- STATED PROBLEM -
Copy out only the rows from the line containing "Where should I" through the line containing "Click the Dashboard", inclusive, with their requests, and offset every coordinate in the answers by 52. Leave the pictures out.

- SUPPLIED DATA -

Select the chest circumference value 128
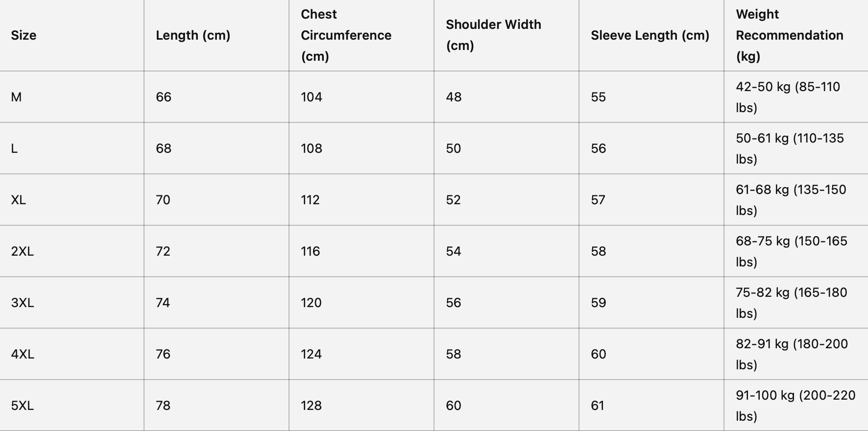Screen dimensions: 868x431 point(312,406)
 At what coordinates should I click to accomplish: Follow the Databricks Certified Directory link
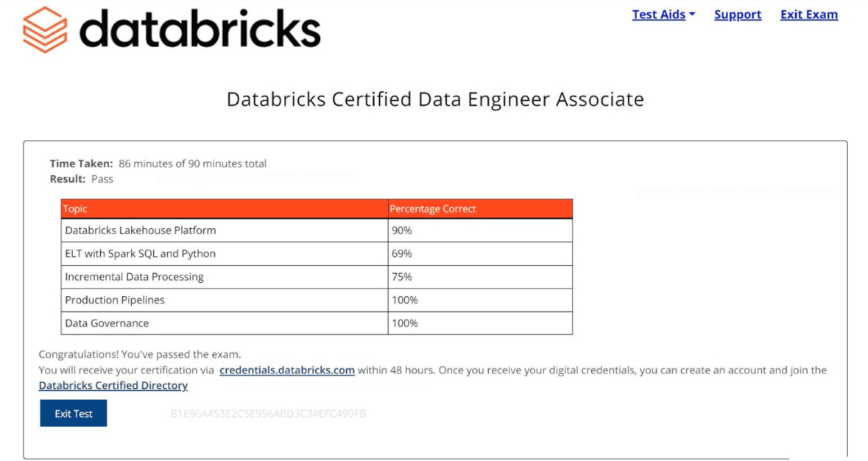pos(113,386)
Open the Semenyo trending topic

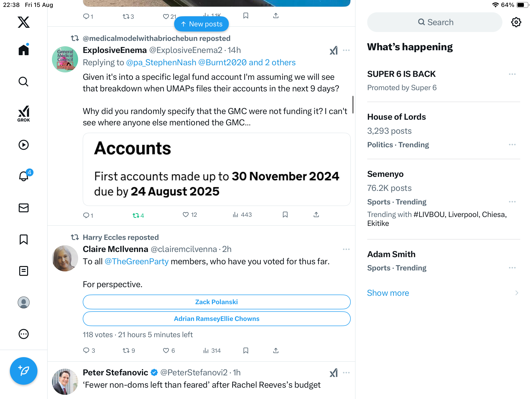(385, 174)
==
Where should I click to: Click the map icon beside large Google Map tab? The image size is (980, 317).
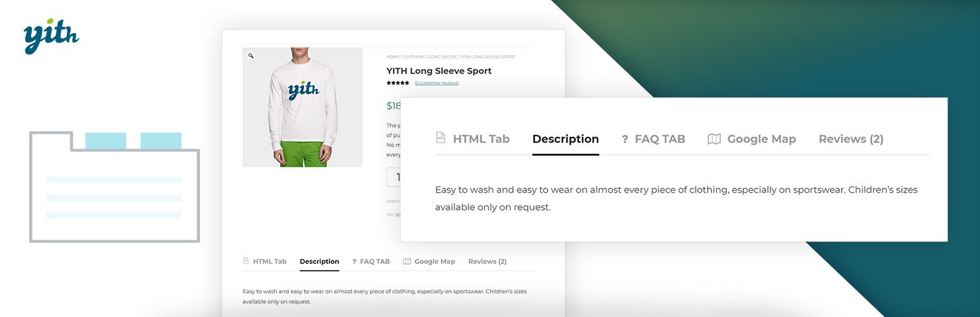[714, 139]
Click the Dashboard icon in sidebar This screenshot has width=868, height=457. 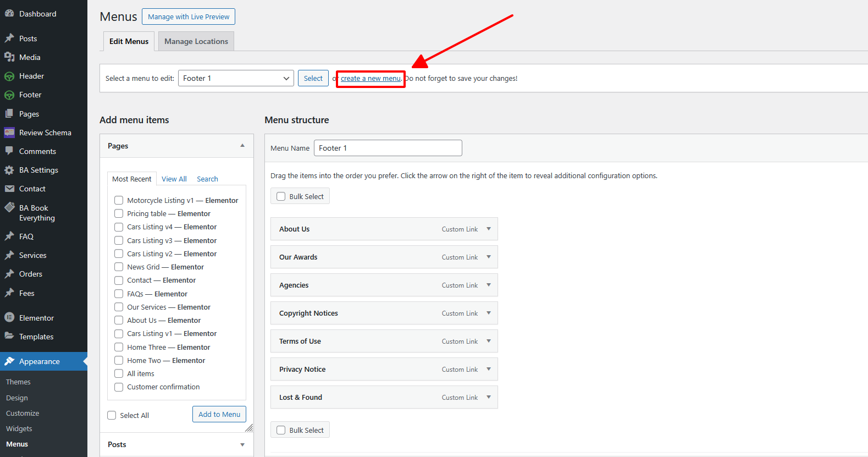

- RESULT OF THIS EXERCISE -
Where should I click to: Click the map icon beside large Google Map tab? The image size is (980, 317).
[766, 191]
Click the Dashboard icon in sidebar This screenshot has width=868, height=457. 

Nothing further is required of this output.